A customs call at 11 p.m. came that night, as they were dining at a local restaurant: finally, some good news - the nonfood and display items were to be released. So, after a multitude of foreign and local phone calls, and some high-powered maneuvering, Famie's persistence had saved the day - or most of it..
What was this Michigan-Shanghai dinner about anyway? It was to be the bridging of relationships, the flavor of friendship, the commitment to excellence. And that was certainly delivered on Sunday - along with the nonfood, display items.
Michigan and China worked together to make this thing happen, and splendidly, with a long buffet table beautifully decorated by Mathias, a revised menu directed by Famie, and a lot of sweating and chopping.

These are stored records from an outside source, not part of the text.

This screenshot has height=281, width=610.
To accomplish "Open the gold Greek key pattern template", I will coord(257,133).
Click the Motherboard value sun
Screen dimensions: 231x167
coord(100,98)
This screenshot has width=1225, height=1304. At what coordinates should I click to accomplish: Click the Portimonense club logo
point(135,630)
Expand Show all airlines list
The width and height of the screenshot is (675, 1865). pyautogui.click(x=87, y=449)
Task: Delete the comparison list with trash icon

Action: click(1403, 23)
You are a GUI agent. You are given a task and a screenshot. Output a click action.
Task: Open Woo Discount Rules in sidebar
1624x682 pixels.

A long row of chaffing dishes and platters adorned with delectable delights were presented.
American business executives and associates living in Shanghai, and honored Chinese guests sampled the flavorful and unusual delicacies including Whitefish Wonton (using local Asian smoked fish), Duck Breast with Blackberry, Shiitake, and Molasses Sauce, Chicken-Chutney- Mushroom Terrine.
But most of all, relationships were formed, friendships were kindled, and a commitment between the state of Michigan and China, was certainly enhanced.
Duck Breast With Blackberry- Shiitake-Molasses Sauce
For the sauce:
3 tablespoons butter
1 carrot, peeled and finely diced
1 celery rib, finely diced
1 cup diced shiitake mushrooms
1 cup fresh or frozen blackberries
1 tablespoon molasses
1/2 teaspoon freshly ground black pepper
2 cups chicken, duck, or veal stock
1 small sprig fresh thyme, chopped
Heat 2 tablespoons of butter in a saucepan; add carrots, celery, and shiitakes. Cook over medium heat for 5 minutes stirring constantly.
Add blackberries. Cook for another 3 minutes while stirring. Add molasses, pepper, and stock. Simmer 10 to 15 minutes on low heat. Press ingredients through a fine stainer. Pour juices back in saucepan and cook on medium heat; whisk in 1 tablespoon of butter. Set aside.
FOR THE DUCK:
1 tablespoon olive oil
4 6-ounce duck breasts with the skin on
(Large head of steamed Chinese cabbage)
In a hot saut pan, add olive oil. Saut duck breasts, skin side down, until thoroughly browned. Turn duck and brown the meat side. Place duck on an oven-proof dish; bake in pre-heated 400 degree F. oven until medium rare (8-10 minutes). Let rest 10 minutes before slicing.
Slice duck and arrange on a bed of steamed Napa (Chinese) cabbage; top with sauce.